Assignment> An exact transcription of the lines below, from the first through the one containing "Task: Click the gold verified badge", is the only output wanted.
[Material for the task — start]
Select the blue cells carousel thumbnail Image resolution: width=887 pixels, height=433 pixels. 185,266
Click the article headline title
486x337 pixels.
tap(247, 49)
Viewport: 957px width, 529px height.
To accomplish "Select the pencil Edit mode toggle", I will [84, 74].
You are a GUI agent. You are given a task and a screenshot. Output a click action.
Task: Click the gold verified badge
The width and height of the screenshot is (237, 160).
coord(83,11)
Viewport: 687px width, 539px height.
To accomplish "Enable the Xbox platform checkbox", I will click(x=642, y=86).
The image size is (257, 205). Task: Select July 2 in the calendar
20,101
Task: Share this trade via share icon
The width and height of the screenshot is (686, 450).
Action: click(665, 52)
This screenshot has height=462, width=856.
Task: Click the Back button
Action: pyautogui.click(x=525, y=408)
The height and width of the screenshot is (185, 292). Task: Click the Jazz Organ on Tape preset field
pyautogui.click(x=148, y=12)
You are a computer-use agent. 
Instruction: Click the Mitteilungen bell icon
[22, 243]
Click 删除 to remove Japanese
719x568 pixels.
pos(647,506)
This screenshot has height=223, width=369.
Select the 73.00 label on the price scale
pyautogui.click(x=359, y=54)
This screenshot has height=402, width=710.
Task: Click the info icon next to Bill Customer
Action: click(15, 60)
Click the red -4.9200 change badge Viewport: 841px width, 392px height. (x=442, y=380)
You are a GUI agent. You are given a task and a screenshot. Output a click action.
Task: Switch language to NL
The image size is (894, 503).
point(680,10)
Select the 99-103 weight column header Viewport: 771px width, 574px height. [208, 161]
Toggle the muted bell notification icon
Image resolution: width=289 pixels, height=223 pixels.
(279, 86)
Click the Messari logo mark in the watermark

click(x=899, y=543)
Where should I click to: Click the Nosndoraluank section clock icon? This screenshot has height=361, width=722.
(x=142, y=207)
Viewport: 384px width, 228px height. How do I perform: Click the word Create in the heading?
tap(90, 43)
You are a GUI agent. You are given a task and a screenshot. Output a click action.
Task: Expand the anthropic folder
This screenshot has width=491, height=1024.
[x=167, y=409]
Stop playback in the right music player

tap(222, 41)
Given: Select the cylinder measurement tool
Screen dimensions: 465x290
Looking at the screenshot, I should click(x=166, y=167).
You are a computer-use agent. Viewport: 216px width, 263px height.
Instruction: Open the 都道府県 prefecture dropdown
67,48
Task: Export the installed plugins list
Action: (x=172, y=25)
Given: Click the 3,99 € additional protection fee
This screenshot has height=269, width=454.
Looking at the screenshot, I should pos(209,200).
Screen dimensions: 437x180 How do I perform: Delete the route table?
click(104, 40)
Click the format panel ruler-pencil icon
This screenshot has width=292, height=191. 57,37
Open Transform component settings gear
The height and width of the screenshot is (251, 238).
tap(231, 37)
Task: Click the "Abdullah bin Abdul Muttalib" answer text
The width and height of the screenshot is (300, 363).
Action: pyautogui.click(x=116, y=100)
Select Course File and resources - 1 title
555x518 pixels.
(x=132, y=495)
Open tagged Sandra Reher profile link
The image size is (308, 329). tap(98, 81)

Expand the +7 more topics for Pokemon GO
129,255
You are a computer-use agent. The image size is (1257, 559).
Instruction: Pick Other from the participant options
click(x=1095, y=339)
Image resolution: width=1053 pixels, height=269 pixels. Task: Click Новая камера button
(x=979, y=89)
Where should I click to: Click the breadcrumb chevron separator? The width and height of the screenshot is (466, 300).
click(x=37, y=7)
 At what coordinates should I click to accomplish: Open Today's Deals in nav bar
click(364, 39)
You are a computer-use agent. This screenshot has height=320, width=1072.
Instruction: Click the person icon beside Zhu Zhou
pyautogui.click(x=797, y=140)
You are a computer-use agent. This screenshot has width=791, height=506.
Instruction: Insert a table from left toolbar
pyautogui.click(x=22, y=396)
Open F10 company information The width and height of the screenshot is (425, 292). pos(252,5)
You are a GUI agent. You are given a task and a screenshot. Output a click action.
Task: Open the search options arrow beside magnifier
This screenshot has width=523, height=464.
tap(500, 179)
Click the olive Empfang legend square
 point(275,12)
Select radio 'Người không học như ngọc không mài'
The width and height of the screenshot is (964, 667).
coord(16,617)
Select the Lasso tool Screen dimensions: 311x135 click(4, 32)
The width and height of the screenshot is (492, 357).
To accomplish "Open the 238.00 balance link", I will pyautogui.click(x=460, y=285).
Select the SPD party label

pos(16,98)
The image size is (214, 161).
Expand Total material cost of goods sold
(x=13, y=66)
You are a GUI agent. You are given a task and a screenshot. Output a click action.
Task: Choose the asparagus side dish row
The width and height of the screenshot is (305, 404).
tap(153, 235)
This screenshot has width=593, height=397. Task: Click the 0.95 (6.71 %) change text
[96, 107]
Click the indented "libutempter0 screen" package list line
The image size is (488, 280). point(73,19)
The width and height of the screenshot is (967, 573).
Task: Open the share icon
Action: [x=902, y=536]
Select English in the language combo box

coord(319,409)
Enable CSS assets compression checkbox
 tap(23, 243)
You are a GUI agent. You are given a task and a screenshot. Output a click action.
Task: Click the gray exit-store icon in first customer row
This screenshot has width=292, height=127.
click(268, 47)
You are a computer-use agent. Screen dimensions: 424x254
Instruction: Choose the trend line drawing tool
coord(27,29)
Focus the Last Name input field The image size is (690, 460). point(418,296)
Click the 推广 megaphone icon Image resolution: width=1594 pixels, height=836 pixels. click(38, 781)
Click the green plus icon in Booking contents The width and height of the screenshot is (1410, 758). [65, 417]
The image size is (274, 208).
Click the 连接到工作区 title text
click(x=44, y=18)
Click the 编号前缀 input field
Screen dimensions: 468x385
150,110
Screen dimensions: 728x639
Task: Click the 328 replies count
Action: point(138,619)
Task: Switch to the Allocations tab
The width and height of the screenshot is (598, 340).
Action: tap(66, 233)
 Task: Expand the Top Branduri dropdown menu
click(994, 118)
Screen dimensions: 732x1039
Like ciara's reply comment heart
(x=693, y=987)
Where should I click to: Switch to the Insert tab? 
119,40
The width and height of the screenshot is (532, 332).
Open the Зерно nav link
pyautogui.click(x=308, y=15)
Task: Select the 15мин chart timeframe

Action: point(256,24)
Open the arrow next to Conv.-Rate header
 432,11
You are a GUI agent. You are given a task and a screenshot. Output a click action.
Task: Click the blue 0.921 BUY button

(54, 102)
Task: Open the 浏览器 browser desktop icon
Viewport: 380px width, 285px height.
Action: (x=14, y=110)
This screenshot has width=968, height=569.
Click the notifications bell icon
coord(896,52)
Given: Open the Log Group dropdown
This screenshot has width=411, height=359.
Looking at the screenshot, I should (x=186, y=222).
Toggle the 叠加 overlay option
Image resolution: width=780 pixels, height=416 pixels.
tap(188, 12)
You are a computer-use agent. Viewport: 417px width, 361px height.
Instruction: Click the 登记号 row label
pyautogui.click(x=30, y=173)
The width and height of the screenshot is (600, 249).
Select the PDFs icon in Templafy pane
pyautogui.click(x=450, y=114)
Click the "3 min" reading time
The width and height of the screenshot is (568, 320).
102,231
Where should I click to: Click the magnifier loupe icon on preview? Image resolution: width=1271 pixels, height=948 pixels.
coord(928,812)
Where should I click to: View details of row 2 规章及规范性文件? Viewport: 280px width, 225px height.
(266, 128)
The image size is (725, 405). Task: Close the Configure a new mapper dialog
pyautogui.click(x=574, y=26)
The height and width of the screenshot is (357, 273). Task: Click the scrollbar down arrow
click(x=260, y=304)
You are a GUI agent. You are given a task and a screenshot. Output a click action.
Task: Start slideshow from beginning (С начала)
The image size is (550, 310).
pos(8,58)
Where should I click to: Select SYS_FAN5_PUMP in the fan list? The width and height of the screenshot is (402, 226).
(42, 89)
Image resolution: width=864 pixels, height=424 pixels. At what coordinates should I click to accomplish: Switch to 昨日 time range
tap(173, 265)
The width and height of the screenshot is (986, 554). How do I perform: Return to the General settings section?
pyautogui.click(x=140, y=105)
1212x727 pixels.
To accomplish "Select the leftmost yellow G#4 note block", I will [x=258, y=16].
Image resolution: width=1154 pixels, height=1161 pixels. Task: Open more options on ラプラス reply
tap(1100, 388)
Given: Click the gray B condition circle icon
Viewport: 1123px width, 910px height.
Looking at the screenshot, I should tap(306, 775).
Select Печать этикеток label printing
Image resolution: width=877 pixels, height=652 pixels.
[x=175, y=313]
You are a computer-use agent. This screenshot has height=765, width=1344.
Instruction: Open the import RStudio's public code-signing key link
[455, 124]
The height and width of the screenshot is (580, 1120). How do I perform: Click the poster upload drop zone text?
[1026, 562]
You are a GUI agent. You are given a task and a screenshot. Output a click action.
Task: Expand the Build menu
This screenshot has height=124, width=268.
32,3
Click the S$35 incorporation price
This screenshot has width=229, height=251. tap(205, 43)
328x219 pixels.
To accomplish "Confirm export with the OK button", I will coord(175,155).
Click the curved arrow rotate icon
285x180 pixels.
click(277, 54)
[Material for the task — finish]
Answer area>
Select the blue cells carousel thumbnail Image resolution: width=887 pixels, height=433 pixels. 185,266
Click the article headline title
486x337 pixels.
tap(247, 49)
Viewport: 957px width, 529px height.
To accomplish "Select the pencil Edit mode toggle", I will [84, 74].
You are a GUI agent. You are given a task and a screenshot. Output a click action.
Task: Click the gold verified badge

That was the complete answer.